** Sezione del documento **
╔══
Bilancio di sostenibilità, questo sconosciuto

Una ricerca di Deloitte mette in evidenza che la rendicontazione sui temi Esg è una merce ancora piuttosto rara per le aziende italiane. Inoltre, solo il 7% delle imprese ha già una figura dedicata al proprio interno. Eppure i dati dicono che la presenza di un responsabile in questo campo accelera anche il business

di Nicola Varcasia

In Italia solo sette aziende su cento prevedono una figura che si occupa esclusivamente di sostenibilità. Percentuale che sale al 37% se si considerano le imprese con più di cinquanta dipendenti. La sostenibilità è integrata nella strategia di business tramite un apposito piano solo dal 3% delle aziende. Tra quelle che lo adottano, solo quattro su dieci utilizzano degli indicatori (Kpi – Key performance indicators) per misurarne l’impatto. Anche il bilancio di sostenibilità è ancora poco diffuso: solo un’azienda su dieci lo produce. Messi in fila uno dietro l’altro, i principali dati della ricerca sul Ruolo del Sustainability manager, realizzata da Deloitte sembrano impietosi. Se, però, si vuole guardare il bicchiere mezzo pieno, c’è un dato molto interessante: la presenza del Responsabile della sostenibilità (Rso) – una figura a cui è dedicata la rubrica di VITA del venerdì – in azienda aumenta le iniziative di corporate social responsibility (Csr), aiuta a ridurre le scelte sbagliate in questo campo (le cosiddette “socially irresponsible activities”) e produce migliori risultati di business.
╚══
** Dati di puntamento su pagine e schermate **
╔══
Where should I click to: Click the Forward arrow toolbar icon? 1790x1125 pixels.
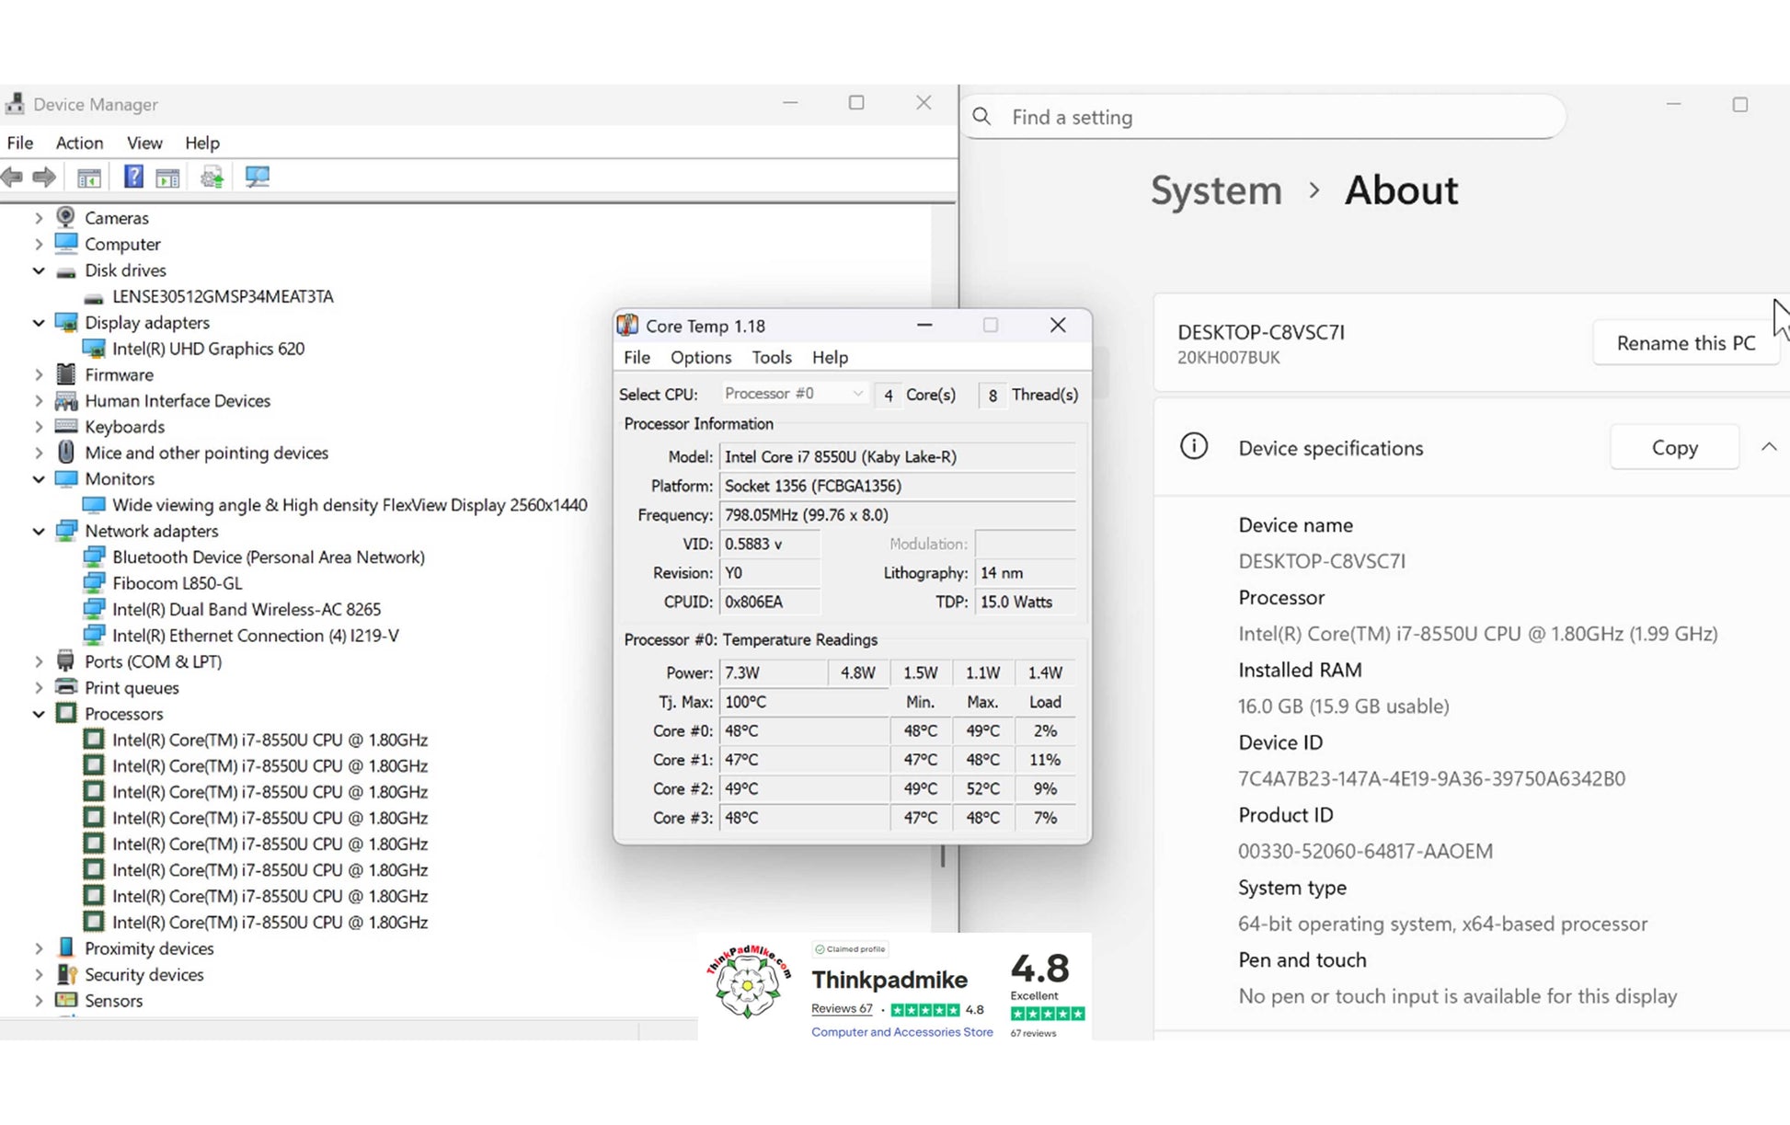pos(44,177)
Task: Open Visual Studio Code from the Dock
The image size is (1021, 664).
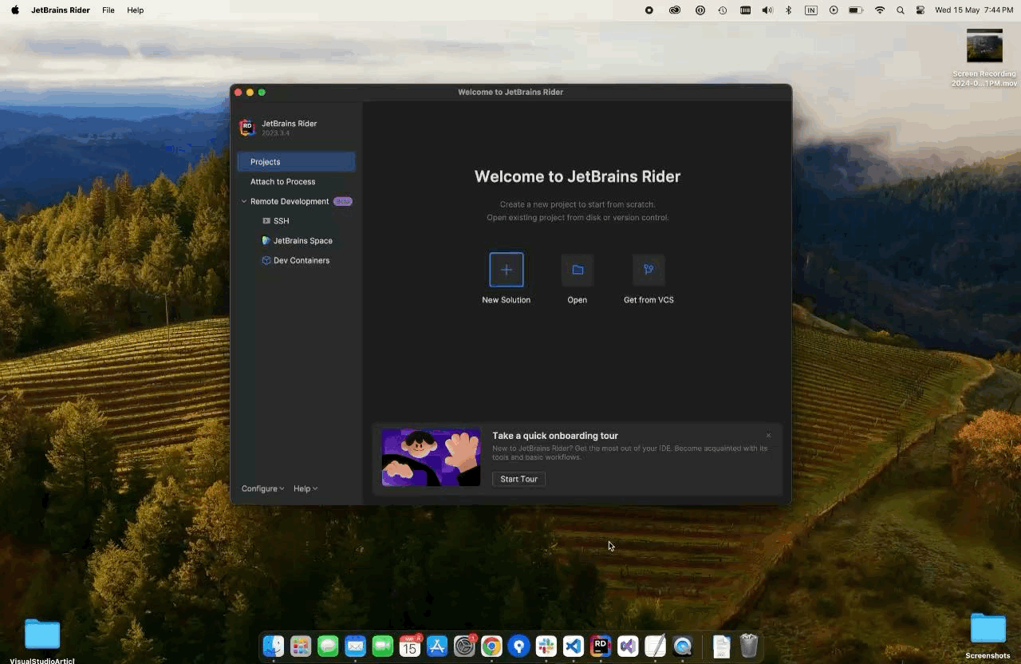Action: tap(574, 646)
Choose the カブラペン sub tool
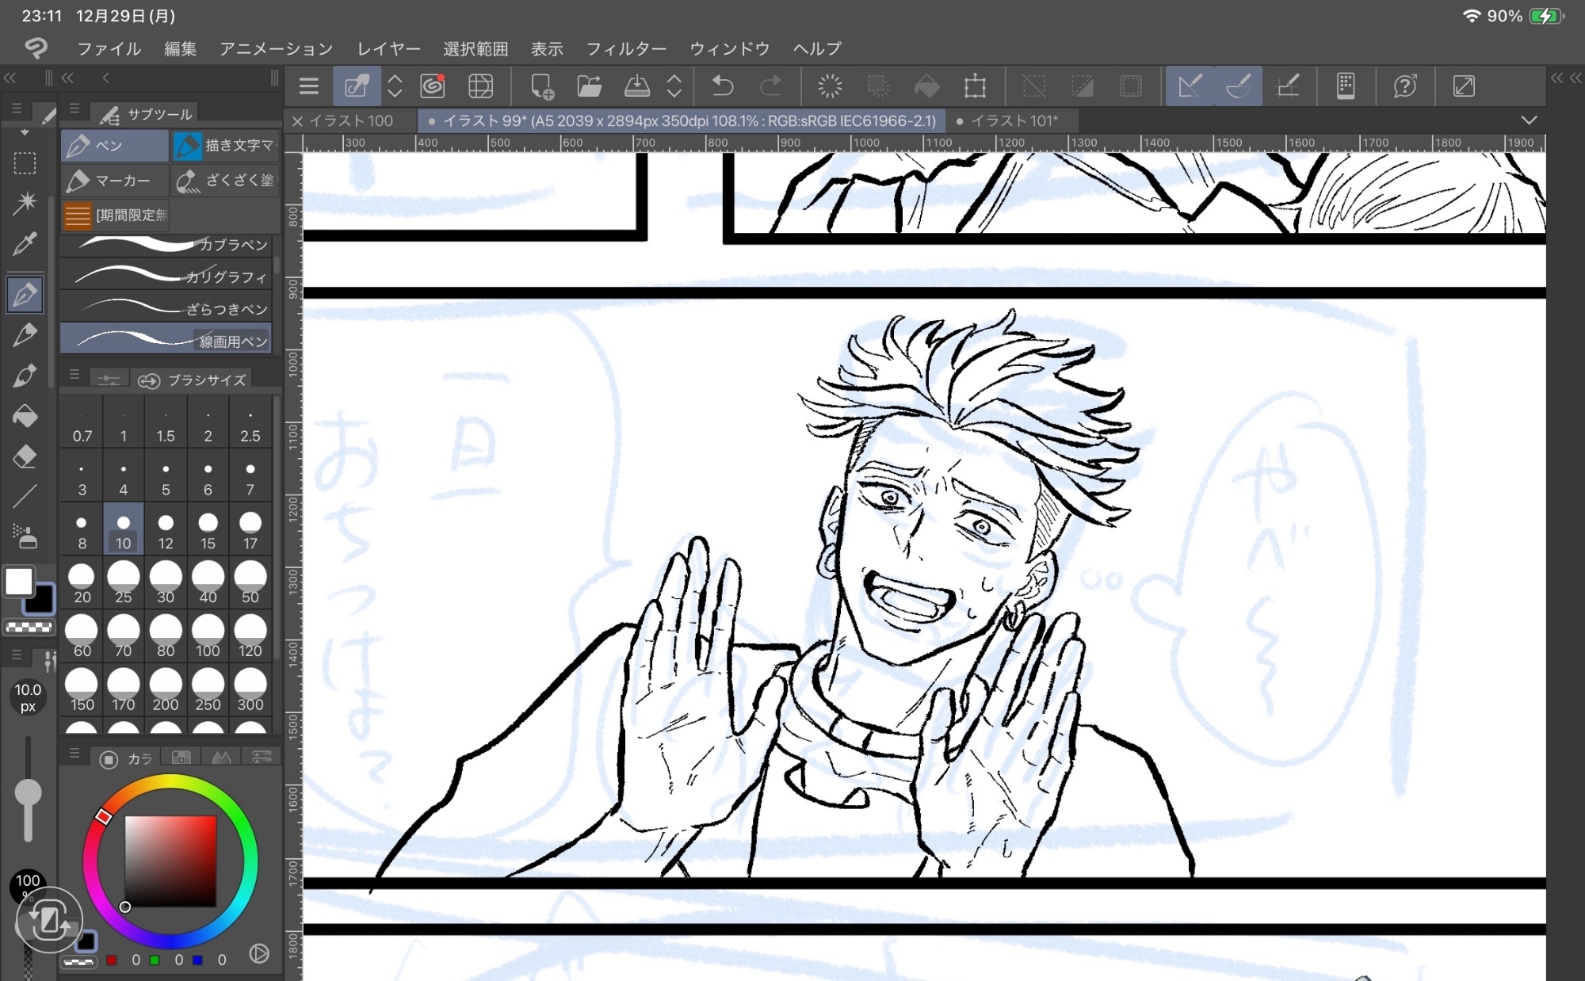 (166, 245)
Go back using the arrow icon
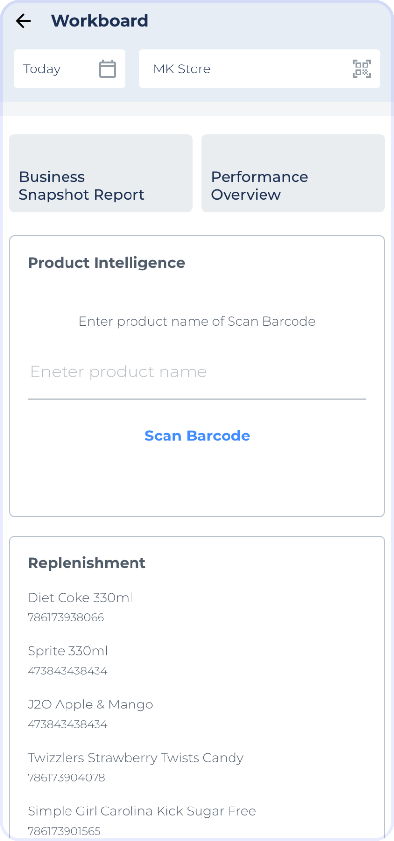The image size is (394, 841). 23,21
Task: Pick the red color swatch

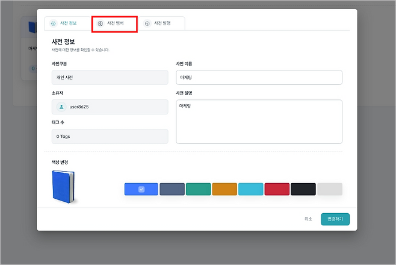Action: click(277, 189)
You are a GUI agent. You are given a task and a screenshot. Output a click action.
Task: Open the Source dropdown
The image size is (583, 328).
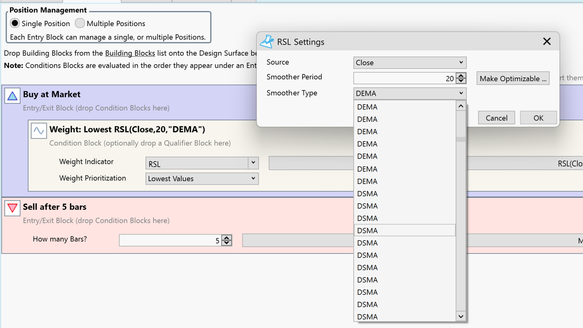pos(409,62)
╚══
** Compiti dell'esercizio **
1. Quali righe dei record contengono la stringa "icon"? Elencale copiandole per intero e tieni conto di maiuscole e minuscole.
2. Come potrebbe proseguire il testo sul bilancio di sostenibilità? Riprendilo subito dopo la sua ultima frase e continualo.

** Risposte ai compiti **
1.
Where should I click to: Click the Forward arrow toolbar icon? 1790x1125 pixels.
Go back using the arrow icon

2.
«Le aziende sono oggi chiamate a mettere a fuoco un nuovo approccio alla sostenibilità. Non si tratta solo di individuare e realizzare azioni che riflettano una maggiore attenzione all’ambiente o ambiscano a una superiore ricaduta sociale. Si tratta di sviluppare una concreta integrazione strategica delle tematiche Esg nel modello di business, ripensando i rapporti con tutti gli stakeholder e aggiornando i prodotti e i servizi venduti sul mercato, nell’ottica di una crescente generazione di valore», osserva Franco Amelio, Deloitte sustainability leader.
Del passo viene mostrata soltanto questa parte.